Have a question or comment? Connect with me at Julie.shipman@jwsgroupllc.com

Meetings are dumb. People hate them. Why? Let me count the ways:

  • There is no agenda and no clear objective for the meeting.
  • The person who called the meeting is not prepared, has technology problems or can’t keep the assembled group on task.
  • The purpose of the meeting is actually for political jockeying or grandstanding.
  • Everyone in the room is not necessary for the purpose of the meeting.
  • Attendees are late, ill-prepared, distracted by smart phones or uncertain why they are there.
  • Team members are being disciplined or publicly shamed in some twisted brand of “peer pressure to improve performance” format from the 90s. Coffee is NOT just for closers.
  • An email communication would have been just as effective.
  • A 1:1 meeting that rehashes the same information each week.
  • And my personal favorite: monthly team meetings run by insecure or micro-managers who use meetings to show their importance by parceling out information to their underlings. Just silly.

If you call a meeting and no one is prepared, people arrive late, they provide little (useful) information or you cannot accomplish your objective, you have just hosted a dumb meeting.

Harvard Business Review referenced a study conducted by Steven Rogelberg at the University of North Carolina.

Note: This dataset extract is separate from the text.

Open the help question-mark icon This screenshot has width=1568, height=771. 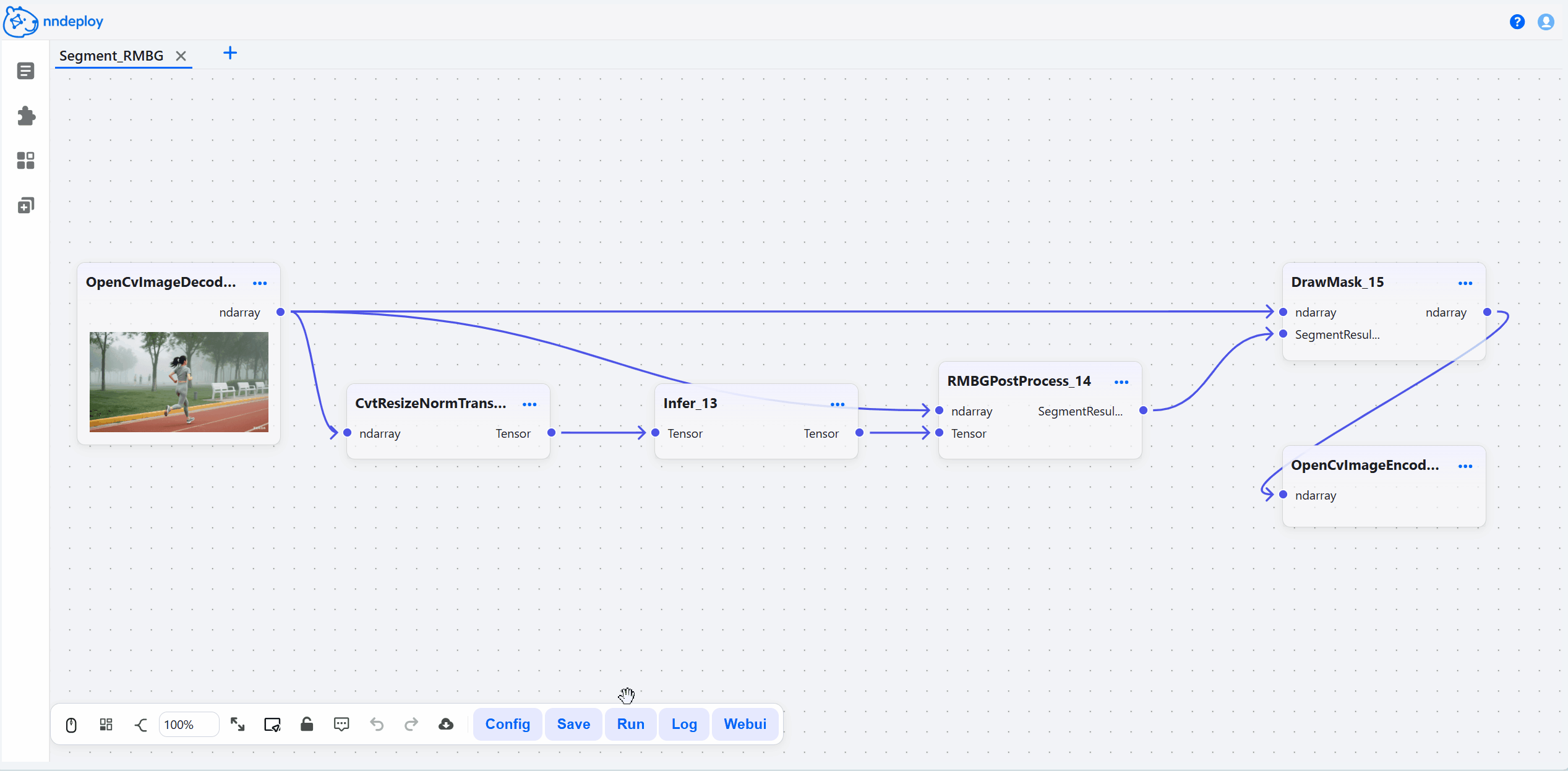[x=1517, y=22]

To read the full article from HBR visit: https://hbr.org/2017/07/stop-the-meeting-madness.

Steven and his team conducted a survey of 182 senior managers in 2017. The findings, while not surprising, are concerning:

  • 65% of those surveyed believed that meetings kept them from getting their real (emphasis mine) work done
  • 71% said meeting are unproductive and inefficient…… 71%!!
  • 64% said meetings come at the expense of deep thinking
  • 62% said meetings miss the opportunity to bring the team together

That last bullet is the most disappointing of all. Can we conclude that meetings actually drive teams apart?

Big emotive ideas aside, let’s put it in dollars and cents. According to Atlassian.com https://www.atlassian.com/time-wasting-at-work-infographic the average employee spends 31 hours per month in meetings, which costs a jaw dropping $37 billion annually in salary costs.

Stop. Really. Stop. Think about $37,000,000,000 one more time. This is just to attend the meeting; it does not speak to outcomes. What could those employees accomplish if they were doing something they (and their Managers) thought was more productive?

And so, because everyone who reads my blog is smart and introspective, ask yourself, how do you leverage that $37b?

Schedule meetings that aren’t dumb.

Well, ok that seems obvious but here’s how you do it:

Schedule meetings for 21 minutes. No, really, 21 minutes. Book them through Outlook or whatever scheduling platform you use and make sure they include an agenda. Every. Single. Time. If someone calls to ask what the meeting is about or why they are invited you are about to host a dumb meeting.

Let’s get back to 21 minutes. Why 21 minutes? Because people (including you) will adjust their content to the time they’ve been given (according to Atlassian.com). And 21 minutes lets them know they are attending to accomplish x quickly because you value their time and your own.

Think about the role that each attendee will play and why you are inviting them. No really, actually do that. Can you imagine how productive your time would be if someone did that same thing for you?

Never and I do mean never, schedule a meeting if you are struggling to put items on the agenda.

If you don’t have something new to discuss or a decision to make, do not meet.

Start the meeting on time and end the meeting on time. If further discussion is needed have the discussing parties take it offline. If it involves the whole group schedule another meeting… for 21 minutes.

When you schedule your 1:1s with employees consider what you and they need. Is it a junior person who needs more time and coaching? Is it an experienced person who needs less time because they just need to keep you informed or need your input or approval on a decision? Is it someone in between? If so, what do they need from you? Don’t just meet to rehash the same old stuff or chat about your personal life (see the February blog for more on that topic.) Make your 1:1 time valuable.

When you schedule your annual (don’t hold them quarterly or semi-annually) off-site planning meeting, make sure that the goals and format are clear, your speakers are presenting on interesting and relevant topics, and you include some time for fun. If the fun is truly fun, your team will bond without you having to do anything. That’s a smart meeting.

Sit back and watch for prompt responses to your meeting invitations and on-time arrivals. No one will be 10 minutes late to a 21 minute meeting. They aren’t going to want to miss 50% of what is discussed.

And for all that is good and right in the world, check monthly that reoccurring meetings are still necessary. If not, cancel them. You can always book a new series when the need arises.

Finally, remember these are meetings. They are not the conversations you have with colleagues and employees throughout the day. They are not the emails you send or the lunches you schedule. Those interactions, don’t lose those, just make them count.

 

 

Bottom line: If you are taking people’s time make it worthwhile – and that means your time, too.